# [What is required]
Once the line holding "Open Michelle's avatar on the first message" is found, output it and all remaining lines of the data exactly, with every picture left out.
[[ Excerpted data open ]]
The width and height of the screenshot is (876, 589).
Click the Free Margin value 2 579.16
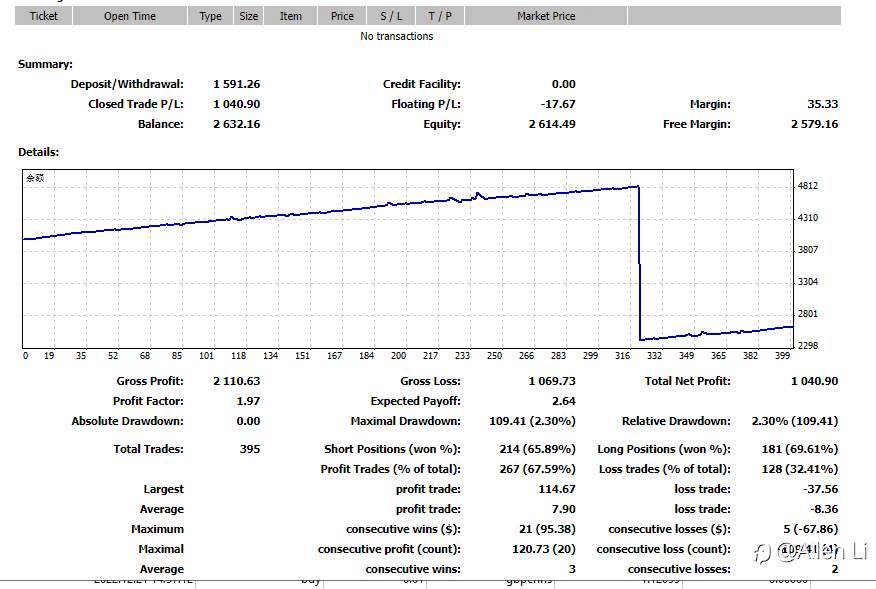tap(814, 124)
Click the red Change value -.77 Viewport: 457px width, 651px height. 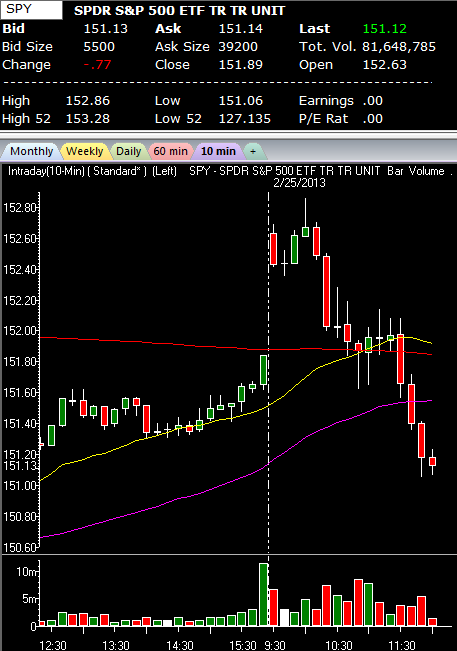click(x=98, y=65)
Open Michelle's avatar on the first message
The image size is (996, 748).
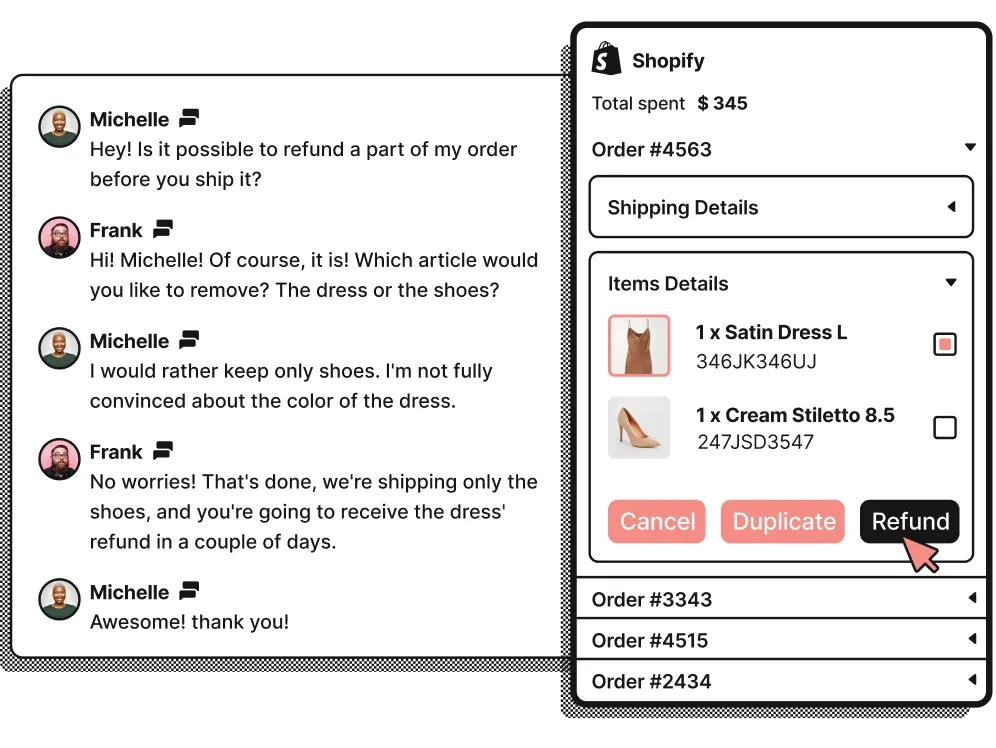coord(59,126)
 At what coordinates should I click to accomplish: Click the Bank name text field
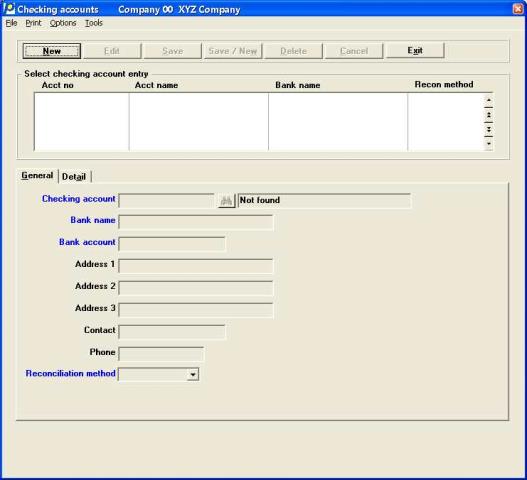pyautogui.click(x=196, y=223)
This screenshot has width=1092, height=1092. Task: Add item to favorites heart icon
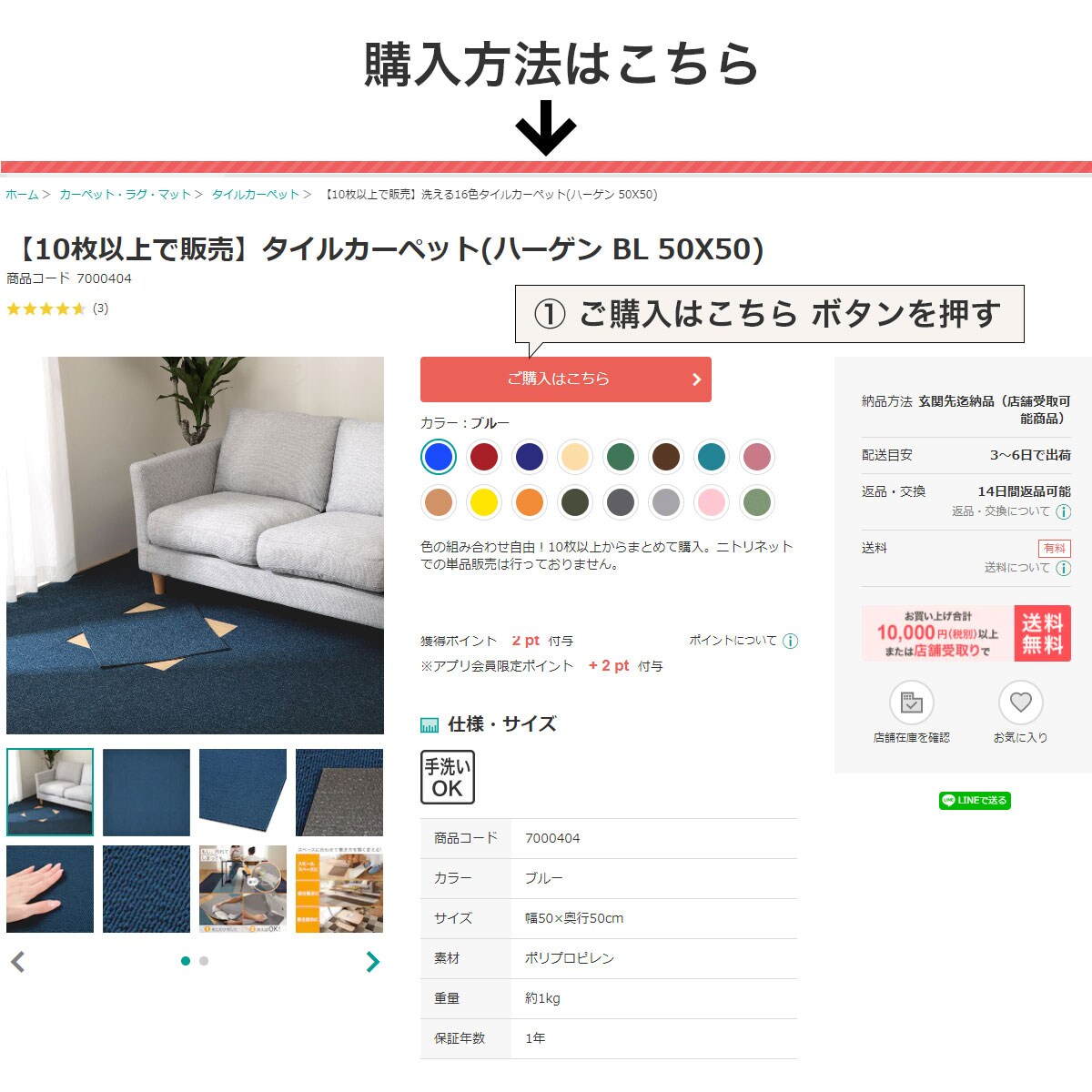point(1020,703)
[[ Excerpted data closed ]]
# [Reply to the exercise]
Open Michelle's avatar on the first message
The image size is (996, 748).
coord(59,126)
 At what coordinates should I click to accomplish: Click the Bank name text field
pyautogui.click(x=196, y=223)
This screenshot has width=1092, height=1092. Task: Add item to favorites heart icon
point(1020,703)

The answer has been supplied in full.